Earlier this year, back in July, Toho and OLM released the twentieth full-length animated movie of the massively sprawling “Pokémon” franchise. Subtitled “I Choose You!” the film is an alternative retelling of the original start of the multi-season-spanning journey of the anime’s main character Ash Ketchum (Satoshi in Japanese), and how he forms a strong bond with his starter Pokémon, franchise mascot Pikachu. For longtime fans of the anime, the endearingly cute sound of Pikachu saying its own name is synonymous with the franchise itself, which is why Western audiences were flabbergasted to hear Pikachu seemingly talk coherently in one scene of the movie, according to tech website The Verge.
It’s not entirely impossible for one of the franchise’s various Pocket Monster creatures to talk like human in the anime. One of the recurring bad guys is a smart-mouthed Meowth after all. But for the most part Pokémon are supposed to communicate just by saying their names over and over in different intonations to create nuances. When “Pokémon the Movie: I Choose You!” got a limited screening in US cinemas this November however, moviegoers were bowled over to hear Pikachu talking in a cutesy voice to his trainer Ash, causing a stir on social media.
During the film’s climactic act, when a dark Pokémon has driven the other Pokémon in its surroundings to go berserk and attack nearby humans including Ash, the young trainer gets walloped trying to protect Pikachu, who is unaffected by the mind-control. When the wounded and nearly delirious Ash tries to protect Pikachu by storing him in a Poke-ball (something the electrical creature has hated all throughout the anime run), he asks why the lightning rodent doesn’t want to get inside it. Here Pikachu suddenly blurts out that the reason for his quarrel with Poke-balls is that he wants to be outside always, with Ash.

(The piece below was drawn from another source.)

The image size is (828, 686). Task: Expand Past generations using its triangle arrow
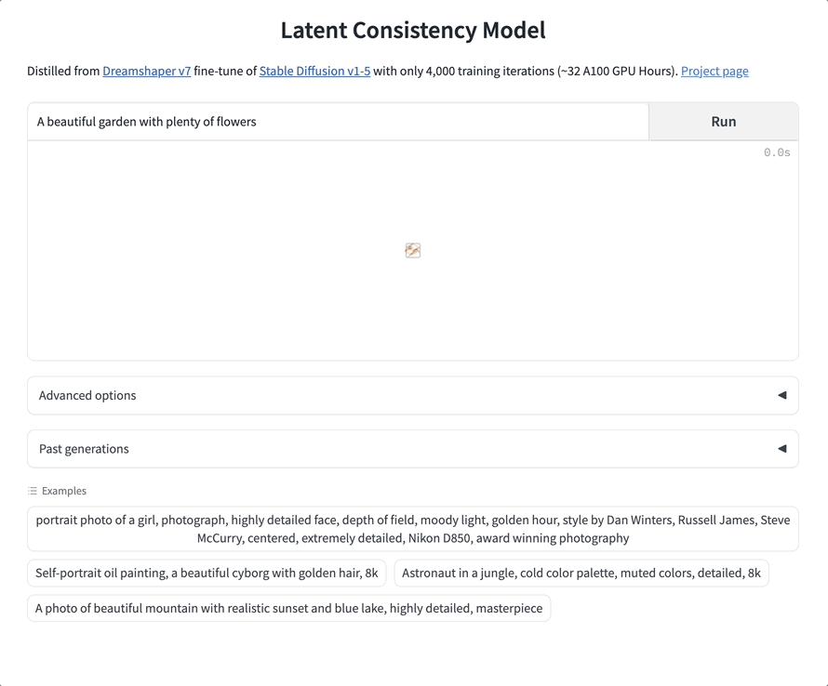[781, 449]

Reactions of audiences that have posted on social media have expressed opinions tilted slightly against the notion of a talking Pikachu. Some even went so far as to suspect it was an unnecessary addition to the English dub used for the short US release of “I Choose You!” though it has been confirmed that the talking line exists in the original Japanese dub. Pikachu’s voice is provided by notable vocal actress Ikue Otani, whose “Pikachu” sounds are oft reused in non-Japanese dubs of the “Pokémon” anime. Voice actress Kate Bristol dubs the spoken line in English for the film.

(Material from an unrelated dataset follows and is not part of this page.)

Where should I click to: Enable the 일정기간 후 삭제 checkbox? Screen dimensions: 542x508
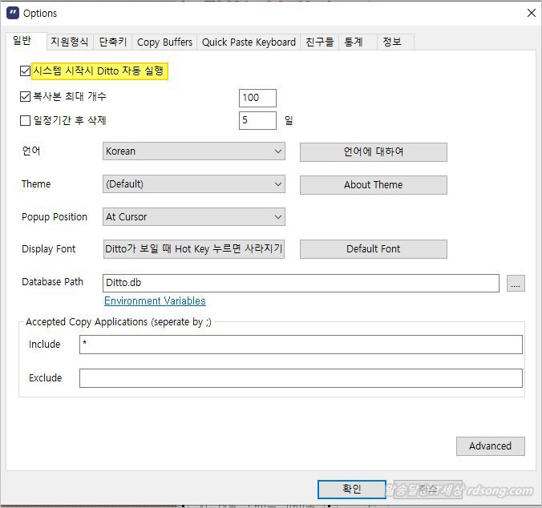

Strangely enough, there already exists an alternative version of the Pikachu character who can talk like a human. A 2013 Pokémon spinoff on the Nintendo 3DS has a Detective Pikachu sporting a deep Japanese voice. Legendary Entertainment even got US film rights to make a live action/CGI movie adaptation of the game, and is discussing the possibility of having Dwayne “The Rock” Johnson become Detective Pikachu’s English voice actor.